**Document passage**
--- BEGIN ---

Some people in this forum have claimed that we cannot define mass without defining the energy of the vacuum and "boundary conditions". This seems to ignore the fact that we can measure mass simply using force and acceleration, under non-relativistic conditions.

My conventional explanation above for the mass of hydrogen has actually been downvoted in other threads multiple times as being simply "wrong". I challenge the downvoters to provide an alternate calculation.

So my main question is: Can one make a gauge-invariant calculation of the mass of a hydrogen atom, and, if so, how exactly?

• You should at least link to the question whose answer you are unhappy with, rather than expecting people to go looking. As it stands this reads as something of a rant along the lines of "I don't like what I was told and I'm going to keep asking until I get the answer I want.". – StephenG Dec 1 '18 at 22:23
• I am not looking for "better answers" to some question I have asked, because I have not previously asked any questions; I've only answered them. The comments challenging some of my answers have gotten too long and we need a place to resolve the issues. The original questions I was answering are not particularly relevant, but I am happy to provide them if you would like. – G. Smith Dec 1 '18 at 23:05
• I am trying to follow the reasoning here but having a hard time. I agree with Stephen that links to all of the previous discussions would be helpful. For example, I don't see how gauge dependence comes into this discussion. In your comments here: physics.stackexchange.com/questions/444248/… with Cham he says explicitly that rest mass is a gauge-independent property. Issues of boundary conditions are, as far as I understand, a separate thing. – Rococo Dec 1 '18 at 23:57
• Just a comment on the rest-mass formula for a point particle : $m_0 = \sqrt{E^2 - p^2}$ ($c = 1$ here). The $E$ that appears there does NOT contain any potential energy in it. It's the relativistic momentum in the "time dimension" : $E \equiv p^0 = E_0 + K$ (where $E_0 \equiv m_0$ is the rest-energy and $K$ is the kinetic energy). You may write $m_0 = \sqrt{(\mathcal{E} - U)^2 - p^2}$ if you wish, where $\mathcal{E} = E + U$ is a gauge-dependant expression of "total energy" and $U$ is the gauge-dependant potential energy ($E = \mathcal{E} - U$ is gauge-independant but frame-dependant!) – Cham Dec 2 '18 at 1:17
• This question arose from discussions in physics.stackexchange.com/questions/443105/… and physics.stackexchange.com/questions/444248/…. – G. Smith Dec 2 '18 at 5:11

As I said before, energy is not a gauge invariant quantity - loosely speaking it is "energy differences" that are, as explained in the field theory textbook I linked to you in an earlier thread.

--- END ---

**Information shown**
--- BEGIN ---

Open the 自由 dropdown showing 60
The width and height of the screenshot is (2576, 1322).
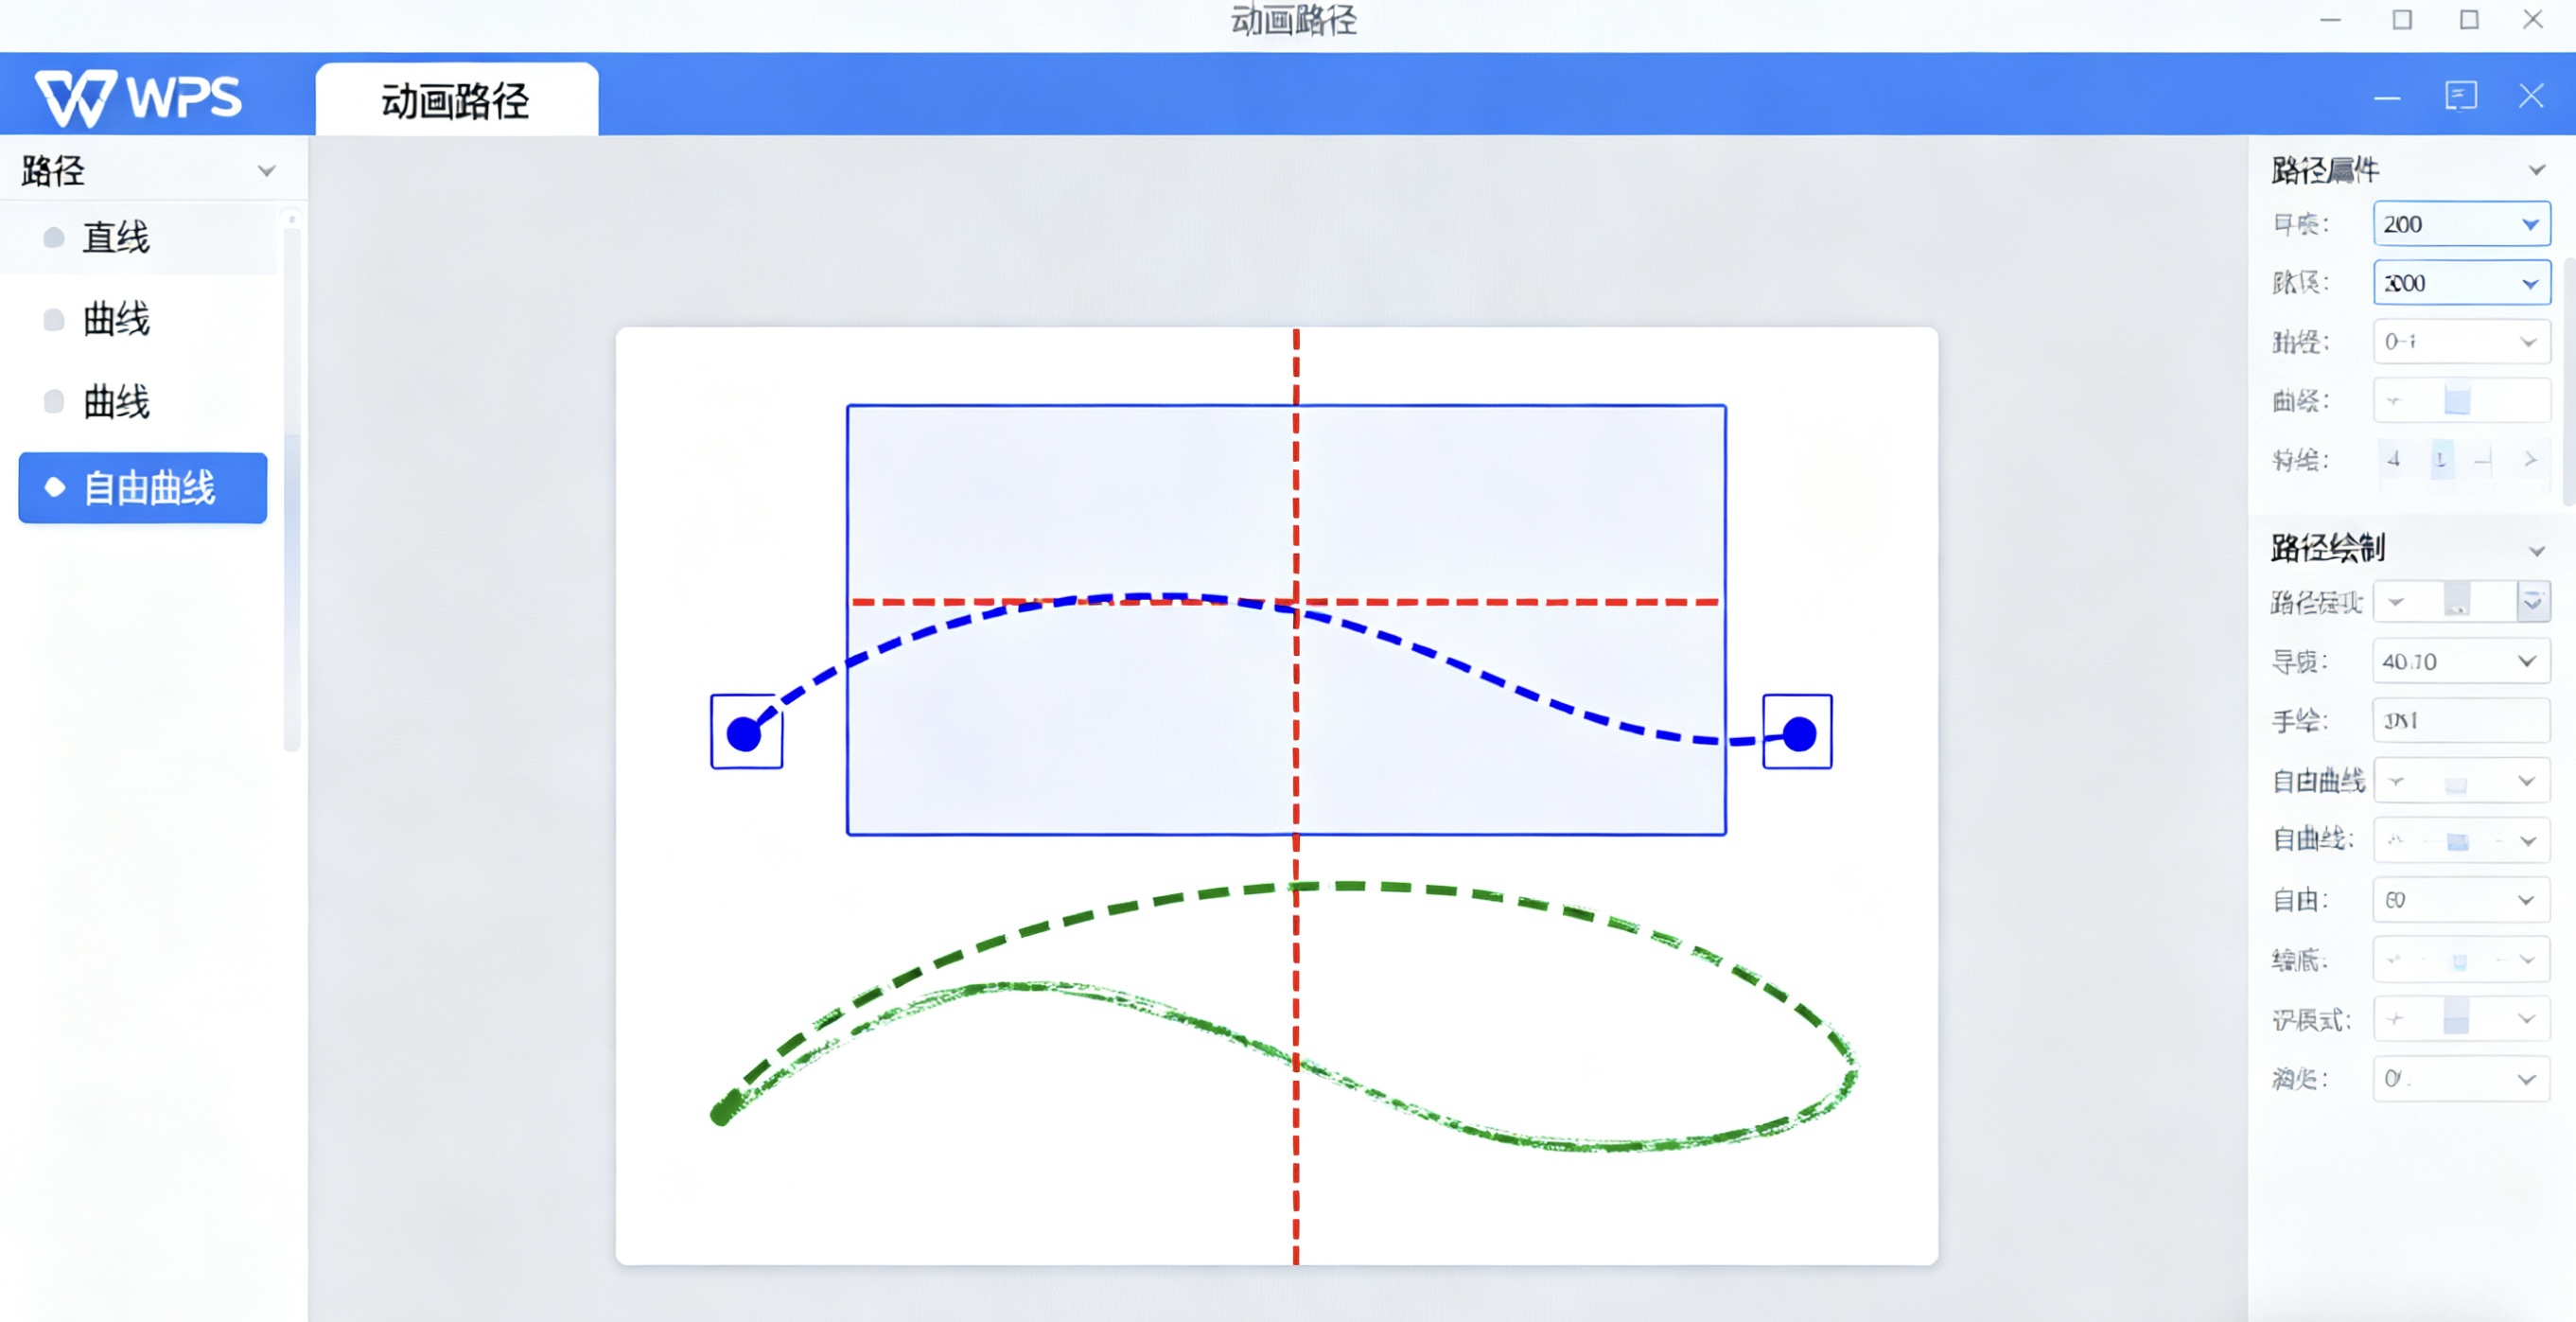click(2526, 900)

--- END ---

**Prompt 1**
Reproduce the passage of the forum thread on the hydrogen atom's mass that begins at the words "My conventional explanation" and stops after "so, how exactly?".
**Prompt 2**
List each distinct username that signs a comment in the forum thread on the hydrogen atom's mass.
**Prompt 3**
Extend the forum thread on the gauge-invariant mass of a hydrogen atom, picking up after its final sentence.

**Final result 1**
My conventional explanation above for the mass of hydrogen has actually been downvoted in other threads multiple times as being simply "wrong". I challenge the downvoters to provide an alternate calculation.

So my main question is: Can one make a gauge-invariant calculation of the mass of a hydrogen atom, and, if so, how exactly?

**Final result 2**
StephenG, G. Smith, Rococo, Cham

**Final result 3**
When these neat arguments about adding masses/energies are taught in undergrad, obviously the correct thing for professors to do is gloss over the subtleties of correctly defining gauge invariant quantities. The argument you've given for the mass of the hydrogen atom is fine actually, it's just that all the things there are strictly speaking energy differences.

Firstly, it is perfectly legal to shift the Hamiltonian by a constant, and therefore formally shift the ground state energy of the hydrogen atom to be whatever you want. But recall that there are both bound state solutions to the coulomb problem, and continuum (or "scattering") states. A gauge invariant statement that will stay the same no matter what you do is: "the gap between the highest energy bound state and the first continuum state is 13.6 eV."

So no matter how you define the absolute values of the energy levels themselves, it's a gauge invariant fact that you've got 13.6 eV less when you're bound than when you're free.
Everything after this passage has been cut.